EXCERPT TO READ ▸
Not this again. We thought we had addressed these “soccer is un-American” myths last year. Apparently, like so many other unwanted rights of spring (slugs, weeds and pondscum, to name a few), the “soccer is un-American” talk simply resurfaces by its own accord each year.
This season, they have taken the form of one man, Stephen H. Webb, who appears to have the full backing of the Wall Street Journal’s editorial board, among other groups (more on that later). Webb’s “arguments” are so outlandish (the title is “Soccer is ruining America”), we originally thought they were a joke. Maybe they are. It certainly reads like satire. How else to describe something that starts with the sentence “Soccer is running America into the ground, and there is very little anyone can do about it.”?
Unfortunately, Webb appears to be dead serious. The article first appeared on a site called First Things, which is published by The Institute on Religion and Public Life, an organization that bills itself as “an interreligious, nonpartisan research and education institute whose purpose is to advance a religiously informed public philosophy for the ordering of society.”

WORK TASK ▸ Transcribe the commentary on soccer above word for word, from its first sentence to its last.

ENTRIES PROVIDED ▸
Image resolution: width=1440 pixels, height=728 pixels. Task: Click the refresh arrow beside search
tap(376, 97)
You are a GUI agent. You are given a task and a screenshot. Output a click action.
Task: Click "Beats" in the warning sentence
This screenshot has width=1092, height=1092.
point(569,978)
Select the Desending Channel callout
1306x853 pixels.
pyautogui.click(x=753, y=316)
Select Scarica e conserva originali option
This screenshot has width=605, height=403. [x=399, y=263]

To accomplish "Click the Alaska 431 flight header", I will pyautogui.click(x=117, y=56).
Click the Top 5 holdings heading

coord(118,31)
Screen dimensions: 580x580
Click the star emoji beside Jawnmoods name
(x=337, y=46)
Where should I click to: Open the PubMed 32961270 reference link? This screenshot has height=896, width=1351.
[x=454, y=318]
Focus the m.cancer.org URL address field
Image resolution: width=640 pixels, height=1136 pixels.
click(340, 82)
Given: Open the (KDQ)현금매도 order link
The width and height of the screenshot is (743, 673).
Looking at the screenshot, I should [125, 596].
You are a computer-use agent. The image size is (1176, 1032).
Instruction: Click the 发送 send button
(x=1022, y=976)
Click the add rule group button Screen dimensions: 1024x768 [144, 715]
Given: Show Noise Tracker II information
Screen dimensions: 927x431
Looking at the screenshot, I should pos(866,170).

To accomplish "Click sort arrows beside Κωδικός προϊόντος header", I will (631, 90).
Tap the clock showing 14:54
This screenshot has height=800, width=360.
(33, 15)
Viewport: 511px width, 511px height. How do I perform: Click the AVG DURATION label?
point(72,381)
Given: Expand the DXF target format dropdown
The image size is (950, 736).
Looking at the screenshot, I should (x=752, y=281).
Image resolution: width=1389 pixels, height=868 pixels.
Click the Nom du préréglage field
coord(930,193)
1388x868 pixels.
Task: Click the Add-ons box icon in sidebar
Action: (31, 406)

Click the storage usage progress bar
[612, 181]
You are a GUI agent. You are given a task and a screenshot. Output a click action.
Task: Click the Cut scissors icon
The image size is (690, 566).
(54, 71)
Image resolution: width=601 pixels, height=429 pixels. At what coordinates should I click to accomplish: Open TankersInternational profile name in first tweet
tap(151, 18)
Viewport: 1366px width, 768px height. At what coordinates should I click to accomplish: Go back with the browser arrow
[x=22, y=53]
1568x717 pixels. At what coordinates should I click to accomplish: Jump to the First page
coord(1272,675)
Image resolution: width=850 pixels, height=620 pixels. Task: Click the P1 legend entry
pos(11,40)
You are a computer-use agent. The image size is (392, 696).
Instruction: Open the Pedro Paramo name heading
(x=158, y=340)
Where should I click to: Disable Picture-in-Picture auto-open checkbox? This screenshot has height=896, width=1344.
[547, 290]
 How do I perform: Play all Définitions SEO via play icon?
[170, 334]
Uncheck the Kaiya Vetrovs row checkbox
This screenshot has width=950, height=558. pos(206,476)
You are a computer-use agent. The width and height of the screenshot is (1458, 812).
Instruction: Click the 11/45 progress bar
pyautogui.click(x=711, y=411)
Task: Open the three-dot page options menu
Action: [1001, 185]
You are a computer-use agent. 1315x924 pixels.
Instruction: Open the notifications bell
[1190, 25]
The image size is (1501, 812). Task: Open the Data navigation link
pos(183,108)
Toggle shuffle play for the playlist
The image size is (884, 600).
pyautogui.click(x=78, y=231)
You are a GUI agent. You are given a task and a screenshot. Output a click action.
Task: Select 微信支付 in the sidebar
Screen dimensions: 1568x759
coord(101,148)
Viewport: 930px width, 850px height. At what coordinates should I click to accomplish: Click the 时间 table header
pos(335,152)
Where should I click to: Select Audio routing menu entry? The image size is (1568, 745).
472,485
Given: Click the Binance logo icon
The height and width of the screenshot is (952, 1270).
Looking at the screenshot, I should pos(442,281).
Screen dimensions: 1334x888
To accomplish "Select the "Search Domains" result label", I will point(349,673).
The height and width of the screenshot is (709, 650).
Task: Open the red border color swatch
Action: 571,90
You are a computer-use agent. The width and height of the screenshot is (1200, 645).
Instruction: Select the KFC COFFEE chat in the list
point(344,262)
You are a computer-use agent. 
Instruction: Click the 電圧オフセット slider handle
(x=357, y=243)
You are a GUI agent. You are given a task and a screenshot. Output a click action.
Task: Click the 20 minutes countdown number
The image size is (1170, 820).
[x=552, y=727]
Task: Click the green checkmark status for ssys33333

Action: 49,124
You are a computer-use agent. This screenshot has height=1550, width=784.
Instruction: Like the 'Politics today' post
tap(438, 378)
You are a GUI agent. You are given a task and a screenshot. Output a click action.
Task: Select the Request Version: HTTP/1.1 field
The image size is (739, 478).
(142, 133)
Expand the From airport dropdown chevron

TASK ANSWER ▸
Not this again. We thought we had addressed these “soccer is un-American” myths last year. Apparently, like so many other unwanted rights of spring (slugs, weeds and pondscum, to name a few), the “soccer is un-American” talk simply resurfaces by its own accord each year.
This season, they have taken the form of one man, Stephen H. Webb, who appears to have the full backing of the Wall Street Journal’s editorial board, among other groups (more on that later). Webb’s “arguments” are so outlandish (the title is “Soccer is ruining America”), we originally thought they were a joke. Maybe they are. It certainly reads like satire. How else to describe something that starts with the sentence “Soccer is running America into the ground, and there is very little anyone can do about it.”?
Unfortunately, Webb appears to be dead serious. The article first appeared on a site called First Things, which is published by The Institute on Religion and Public Life, an organization that bills itself as “an interreligious, nonpartisan research and education institute whose purpose is to advance a religiously informed public philosophy for the ordering of society.”